Source excerpt ▸
====================

# Double Avatars?



## Alix (Jan 16, 2012)

Is it me? Did anyone else see double avatars today? Not that I mind really, but its a little weird.


----------



## pacanis (Jan 16, 2012)

I see some doubles and some red X's for other members.
Maybe they are working on disabling the few members's avatars who have GIFs?


----------



## Alix (Jan 16, 2012)

Must be. Glad its not just me!


----------



## FrankZ (Jan 16, 2012)

Thanks Alix.  

We are checking on this.


----------



## Alix (Jan 16, 2012)

It's fixed now.


----------



## FrankZ (Jan 16, 2012)

And we're hoping it stays fixed... but I am not promising anything.


----------



## Greg Who Cooks (Jan 16, 2012)

FrankZ said:


> And we're hoping it stays fixed... but I am not promising anything.



Translation: "We couldn't figure out what was causing it, and then it started working okay again without us doing anything."

====================

Provided data ▸
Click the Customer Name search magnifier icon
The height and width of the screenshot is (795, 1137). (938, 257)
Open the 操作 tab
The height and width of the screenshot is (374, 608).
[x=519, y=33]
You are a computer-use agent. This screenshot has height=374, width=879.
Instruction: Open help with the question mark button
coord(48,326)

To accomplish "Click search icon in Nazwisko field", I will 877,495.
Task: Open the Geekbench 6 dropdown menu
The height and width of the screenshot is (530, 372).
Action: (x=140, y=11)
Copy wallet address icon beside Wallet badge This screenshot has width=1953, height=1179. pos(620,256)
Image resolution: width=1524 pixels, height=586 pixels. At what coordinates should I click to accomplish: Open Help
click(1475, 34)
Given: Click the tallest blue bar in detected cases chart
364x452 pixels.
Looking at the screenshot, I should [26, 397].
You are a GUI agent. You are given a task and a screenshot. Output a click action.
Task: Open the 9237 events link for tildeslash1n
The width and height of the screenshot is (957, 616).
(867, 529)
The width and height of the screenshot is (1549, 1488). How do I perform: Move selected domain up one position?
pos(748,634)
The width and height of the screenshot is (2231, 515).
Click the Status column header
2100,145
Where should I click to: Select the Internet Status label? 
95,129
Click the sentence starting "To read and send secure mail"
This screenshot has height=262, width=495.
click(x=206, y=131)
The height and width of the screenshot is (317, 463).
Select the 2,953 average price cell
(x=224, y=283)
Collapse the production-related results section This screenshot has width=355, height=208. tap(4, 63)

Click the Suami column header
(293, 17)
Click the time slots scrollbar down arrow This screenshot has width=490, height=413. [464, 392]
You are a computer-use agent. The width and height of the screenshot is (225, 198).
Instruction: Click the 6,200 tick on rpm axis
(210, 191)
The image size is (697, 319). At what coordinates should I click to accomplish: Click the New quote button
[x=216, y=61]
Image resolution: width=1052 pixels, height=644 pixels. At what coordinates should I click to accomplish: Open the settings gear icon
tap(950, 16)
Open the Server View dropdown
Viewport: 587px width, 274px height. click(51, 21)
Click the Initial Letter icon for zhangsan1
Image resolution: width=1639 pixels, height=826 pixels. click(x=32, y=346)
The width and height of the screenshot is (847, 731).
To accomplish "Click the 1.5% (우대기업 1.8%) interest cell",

====================

Tasks for this exercise ▸
1. From the double avatars thread, set down word for word the passage starting with "## pacanis (Jan" and going on through "not just me!".
2. In the double avatars thread, what explanation does pacanis offer for the double avatars and red X's? Answer in one to three sentences.

Answers for this exercise ▸
1.
## pacanis (Jan 16, 2012)

I see some doubles and some red X's for other members.
Maybe they are working on disabling the few members's avatars who have GIFs?


----------



## Alix (Jan 16, 2012)

Must be. Glad its not just me!

2. Pacanis guesses that the site staff may be working on disabling the avatars of the few members who use GIFs. That work could be causing some members' avatars to show up twice and others to appear as red X's.